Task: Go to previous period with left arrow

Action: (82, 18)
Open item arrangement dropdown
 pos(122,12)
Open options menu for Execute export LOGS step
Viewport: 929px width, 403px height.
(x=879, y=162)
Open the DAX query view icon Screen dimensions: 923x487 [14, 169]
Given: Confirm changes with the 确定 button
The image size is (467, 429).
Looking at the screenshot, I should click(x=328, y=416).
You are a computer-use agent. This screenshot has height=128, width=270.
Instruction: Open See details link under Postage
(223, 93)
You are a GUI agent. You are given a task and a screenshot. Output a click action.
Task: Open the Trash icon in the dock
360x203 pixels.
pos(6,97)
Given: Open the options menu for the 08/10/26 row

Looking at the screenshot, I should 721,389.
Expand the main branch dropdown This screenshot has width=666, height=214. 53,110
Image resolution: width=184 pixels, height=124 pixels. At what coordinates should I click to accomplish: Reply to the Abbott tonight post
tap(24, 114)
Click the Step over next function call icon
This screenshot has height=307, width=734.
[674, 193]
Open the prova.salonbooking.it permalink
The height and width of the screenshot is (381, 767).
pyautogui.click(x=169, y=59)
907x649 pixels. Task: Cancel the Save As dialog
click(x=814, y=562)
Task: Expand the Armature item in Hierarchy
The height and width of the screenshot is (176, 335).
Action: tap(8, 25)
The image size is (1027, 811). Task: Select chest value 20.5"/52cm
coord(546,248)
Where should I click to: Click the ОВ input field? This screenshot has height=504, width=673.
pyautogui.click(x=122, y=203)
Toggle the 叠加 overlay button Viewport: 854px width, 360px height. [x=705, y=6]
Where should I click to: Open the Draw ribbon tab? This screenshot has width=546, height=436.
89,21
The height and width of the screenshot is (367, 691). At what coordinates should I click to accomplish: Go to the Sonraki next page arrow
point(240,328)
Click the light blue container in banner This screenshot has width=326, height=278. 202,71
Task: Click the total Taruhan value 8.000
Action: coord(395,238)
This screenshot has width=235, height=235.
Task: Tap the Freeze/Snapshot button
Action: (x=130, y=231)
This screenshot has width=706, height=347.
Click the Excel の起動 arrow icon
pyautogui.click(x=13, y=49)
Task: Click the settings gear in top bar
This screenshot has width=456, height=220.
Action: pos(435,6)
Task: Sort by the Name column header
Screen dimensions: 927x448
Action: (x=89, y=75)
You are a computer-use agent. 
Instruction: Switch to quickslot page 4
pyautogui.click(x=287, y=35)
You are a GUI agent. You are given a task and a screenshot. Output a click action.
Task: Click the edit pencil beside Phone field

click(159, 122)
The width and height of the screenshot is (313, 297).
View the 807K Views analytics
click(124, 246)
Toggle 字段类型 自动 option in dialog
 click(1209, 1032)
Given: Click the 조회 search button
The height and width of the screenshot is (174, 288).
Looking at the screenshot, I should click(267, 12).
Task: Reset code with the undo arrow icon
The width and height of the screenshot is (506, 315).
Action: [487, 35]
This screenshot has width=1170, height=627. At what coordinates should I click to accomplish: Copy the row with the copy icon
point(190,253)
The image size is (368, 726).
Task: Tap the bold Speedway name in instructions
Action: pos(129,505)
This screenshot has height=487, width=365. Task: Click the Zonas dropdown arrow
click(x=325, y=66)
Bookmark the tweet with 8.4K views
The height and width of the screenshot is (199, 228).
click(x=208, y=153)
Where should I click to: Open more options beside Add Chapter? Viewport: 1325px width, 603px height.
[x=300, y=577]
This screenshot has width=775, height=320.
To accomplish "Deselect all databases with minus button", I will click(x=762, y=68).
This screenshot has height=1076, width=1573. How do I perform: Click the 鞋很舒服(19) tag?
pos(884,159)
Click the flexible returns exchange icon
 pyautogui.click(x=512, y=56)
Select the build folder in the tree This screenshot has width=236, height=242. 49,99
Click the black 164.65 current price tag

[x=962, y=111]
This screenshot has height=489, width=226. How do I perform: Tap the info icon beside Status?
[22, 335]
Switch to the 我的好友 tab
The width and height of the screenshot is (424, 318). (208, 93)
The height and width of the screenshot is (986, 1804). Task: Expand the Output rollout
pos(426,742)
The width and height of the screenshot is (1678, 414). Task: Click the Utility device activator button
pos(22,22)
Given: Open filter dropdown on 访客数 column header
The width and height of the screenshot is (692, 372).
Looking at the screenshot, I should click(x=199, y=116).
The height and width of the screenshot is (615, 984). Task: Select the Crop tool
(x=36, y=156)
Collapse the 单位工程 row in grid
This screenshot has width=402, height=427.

========================================================================

GOAL OF THE EXERCISE: Print nothing except the lines from the line containing "This screenshot has width=1170, height=627." to the end of the listing, exactly as written.

ANSWER SPACE:
This screenshot has width=1170, height=627. At what coordinates should I click to accomplish: Copy the row with the copy icon
point(190,253)
The image size is (368, 726).
Task: Tap the bold Speedway name in instructions
Action: pos(129,505)
This screenshot has height=487, width=365. Task: Click the Zonas dropdown arrow
click(x=325, y=66)
Bookmark the tweet with 8.4K views
The height and width of the screenshot is (199, 228).
click(x=208, y=153)
Where should I click to: Open more options beside Add Chapter? Viewport: 1325px width, 603px height.
[x=300, y=577]
This screenshot has width=775, height=320.
To accomplish "Deselect all databases with minus button", I will click(x=762, y=68).
This screenshot has height=1076, width=1573. How do I perform: Click the 鞋很舒服(19) tag?
pos(884,159)
Click the flexible returns exchange icon
 pyautogui.click(x=512, y=56)
Select the build folder in the tree This screenshot has width=236, height=242. 49,99
Click the black 164.65 current price tag

[x=962, y=111]
This screenshot has height=489, width=226. How do I perform: Tap the info icon beside Status?
[22, 335]
Switch to the 我的好友 tab
The width and height of the screenshot is (424, 318). (208, 93)
The height and width of the screenshot is (986, 1804). Task: Expand the Output rollout
pos(426,742)
The width and height of the screenshot is (1678, 414). Task: Click the Utility device activator button
pos(22,22)
Given: Open filter dropdown on 访客数 column header
The width and height of the screenshot is (692, 372).
Looking at the screenshot, I should click(x=199, y=116).
The height and width of the screenshot is (615, 984). Task: Select the Crop tool
(x=36, y=156)
Collapse the 单位工程 row in grid
This screenshot has width=402, height=427.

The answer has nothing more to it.